Wall Street notched another set of record closes on Thursday, a day after the US Federal Reserve trimmed rates by 25 basis points and signalled more cuts are on the table as the jobs market cools.

Chip stocks led the charge.

Intel rocketed 22.8% — its biggest one-day gain since October 1987 — after Nvidia said it would invest $US5 billion in the struggling chipmaker. Nvidia rebounded 3.5%, clawing back losses linked to reports Chinese tech firms could curb purchases of its chips.

Those moves lifted the Philadelphia Semiconductor Index 3.6%, helped the tech-heavy Nasdaq higher and pushed the S&P 500’s tech sector up 1.36%. Seven of the S&P’s 11 sectors advanced, while consumer staples and consumer discretionary lagged.

Small caps joined the party: the Russell 2000 closed at a record 2,466, with investors betting a lower-rate environment will give domestically focused companies a leg-up.

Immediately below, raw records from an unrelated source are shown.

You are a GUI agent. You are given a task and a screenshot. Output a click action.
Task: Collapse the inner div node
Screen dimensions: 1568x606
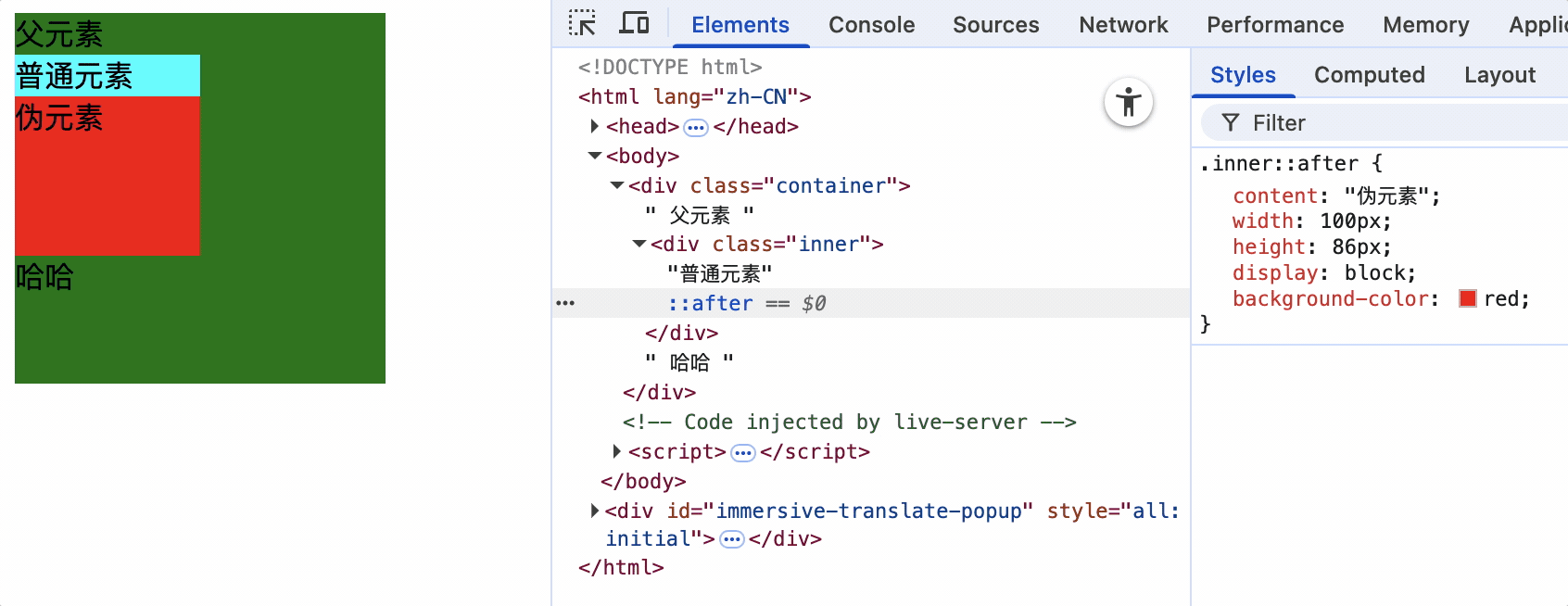point(639,244)
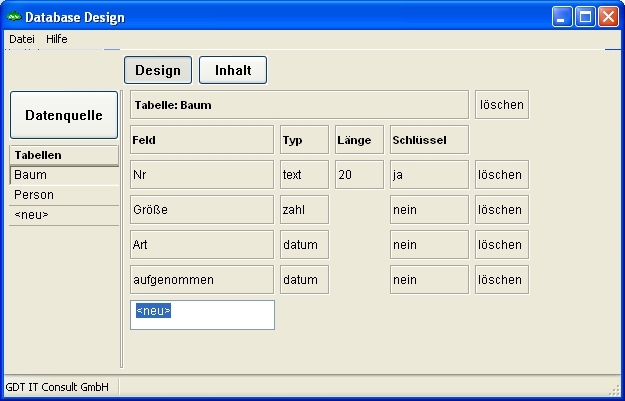
Task: Edit the Länge value 20
Action: point(359,175)
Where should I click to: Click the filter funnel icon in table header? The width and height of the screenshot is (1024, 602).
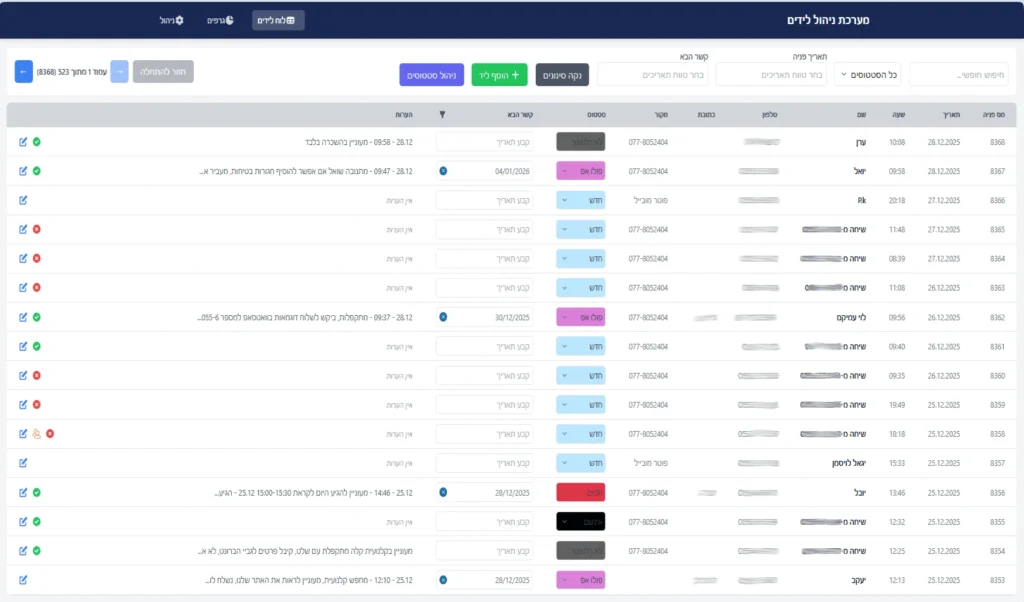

The Dow Jones rose 0.27% to 46,142 points, the S&P 500 gained half a per cent to 6,631 points. The tech-heavy Nasdaq Composite finished the day almost 1% higher at 22,470 points.

Traders are now pricing roughly 44.2 basis points of additional cuts by the end of 2025, according to LSEG data — a backdrop that keeps the recent AI-driven rally well supported.